#### INPUT FOR THIS TASK ####
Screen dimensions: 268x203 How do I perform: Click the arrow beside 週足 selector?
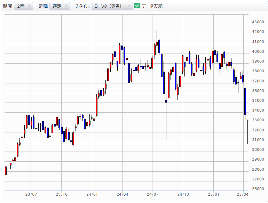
####
#### INPUT FOR THIS TASK ####
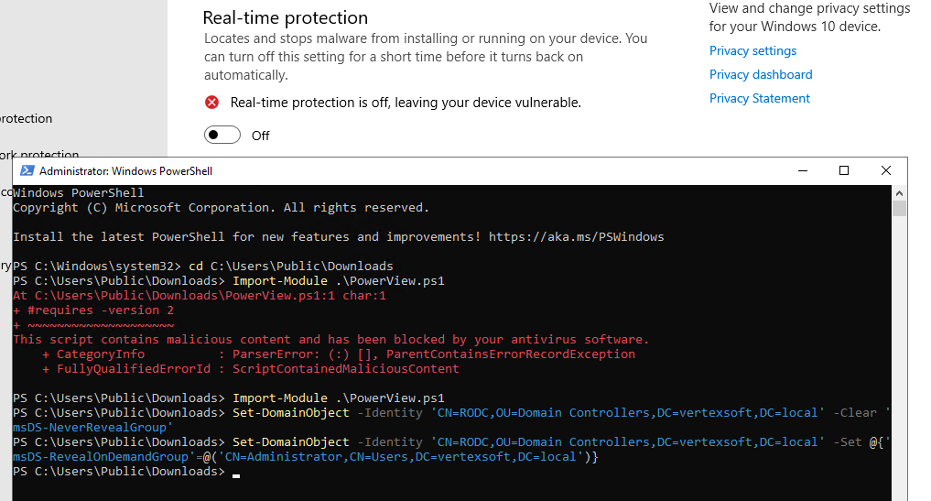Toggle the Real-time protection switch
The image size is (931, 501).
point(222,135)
####
#### INPUT FOR THIS TASK ####
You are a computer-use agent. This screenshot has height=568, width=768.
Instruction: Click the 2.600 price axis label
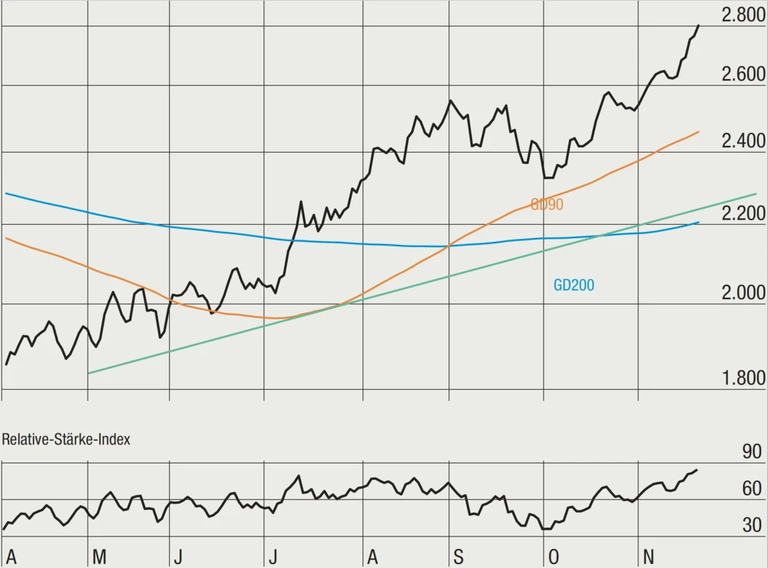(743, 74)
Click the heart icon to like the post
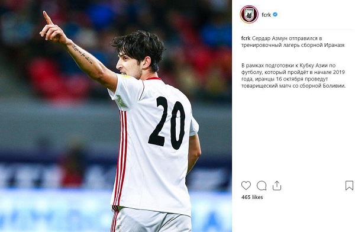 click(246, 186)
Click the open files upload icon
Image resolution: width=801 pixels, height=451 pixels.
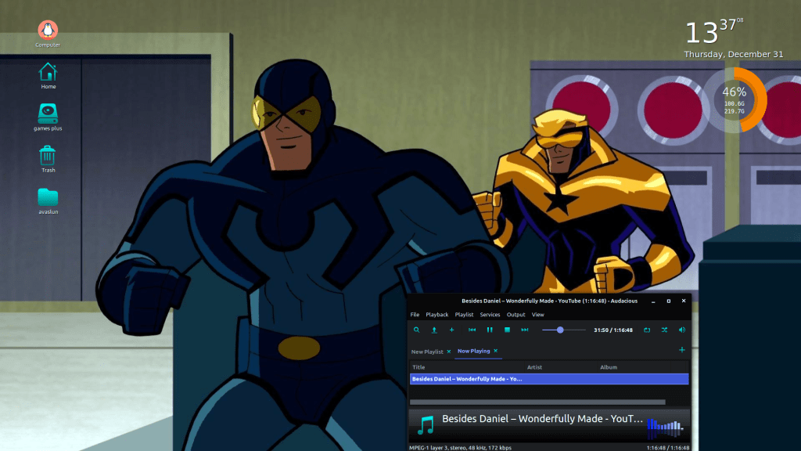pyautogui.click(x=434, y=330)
####
## EXERCISE INSTRUCTIONS
An exact copy is needed of the entries above, starting at the line that holds "You are a computer-use" and stopping at the line that holds "Click the open files upload icon", both kept; pictures stay out.

## ANSWER TO THE EXERCISE
You are a computer-use agent. This screenshot has height=568, width=768.
Instruction: Click the 2.600 price axis label
(743, 74)
Click the heart icon to like the post
 click(246, 186)
Click the open files upload icon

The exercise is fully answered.